▸ WHAT TO DO:
Lines containing the word "will" are to be copied from the data below.

Collection entries
▼

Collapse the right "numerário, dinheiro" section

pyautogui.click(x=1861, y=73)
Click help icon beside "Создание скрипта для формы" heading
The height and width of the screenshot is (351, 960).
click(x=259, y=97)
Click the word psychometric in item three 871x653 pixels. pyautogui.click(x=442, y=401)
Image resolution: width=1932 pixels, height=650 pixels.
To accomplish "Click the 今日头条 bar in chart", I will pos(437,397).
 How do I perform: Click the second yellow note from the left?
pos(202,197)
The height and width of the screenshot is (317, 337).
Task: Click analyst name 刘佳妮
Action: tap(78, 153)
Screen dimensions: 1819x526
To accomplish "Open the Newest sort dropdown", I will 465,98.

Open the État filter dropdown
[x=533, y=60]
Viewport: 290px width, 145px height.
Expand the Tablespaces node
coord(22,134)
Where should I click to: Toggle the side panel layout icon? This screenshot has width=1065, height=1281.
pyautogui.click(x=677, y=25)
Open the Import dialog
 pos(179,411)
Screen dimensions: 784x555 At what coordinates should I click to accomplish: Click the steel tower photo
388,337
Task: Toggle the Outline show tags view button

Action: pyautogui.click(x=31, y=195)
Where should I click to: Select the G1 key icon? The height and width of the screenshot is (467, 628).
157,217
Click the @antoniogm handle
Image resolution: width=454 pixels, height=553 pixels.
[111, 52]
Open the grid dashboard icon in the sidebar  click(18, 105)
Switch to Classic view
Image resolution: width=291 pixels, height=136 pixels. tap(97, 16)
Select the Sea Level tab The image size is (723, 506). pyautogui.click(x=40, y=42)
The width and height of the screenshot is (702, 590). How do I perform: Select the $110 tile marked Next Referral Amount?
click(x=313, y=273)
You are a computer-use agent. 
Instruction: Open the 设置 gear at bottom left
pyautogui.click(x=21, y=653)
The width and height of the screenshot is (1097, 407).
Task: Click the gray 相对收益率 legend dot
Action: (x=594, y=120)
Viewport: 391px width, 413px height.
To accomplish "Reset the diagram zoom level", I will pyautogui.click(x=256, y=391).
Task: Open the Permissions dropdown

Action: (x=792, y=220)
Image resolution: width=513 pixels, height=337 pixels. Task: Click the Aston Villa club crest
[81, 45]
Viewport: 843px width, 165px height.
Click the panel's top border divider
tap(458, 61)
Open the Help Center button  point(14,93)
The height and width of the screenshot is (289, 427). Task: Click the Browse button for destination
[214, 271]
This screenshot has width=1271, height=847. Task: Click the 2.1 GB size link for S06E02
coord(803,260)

▲

▸ RESPONSE BELOW:
To accomplish "Click the 今日头条 bar in chart", I will pos(437,397).
To accomplish "Open the Newest sort dropdown", I will 465,98.
To accomplish "Reset the diagram zoom level", I will pyautogui.click(x=256, y=391).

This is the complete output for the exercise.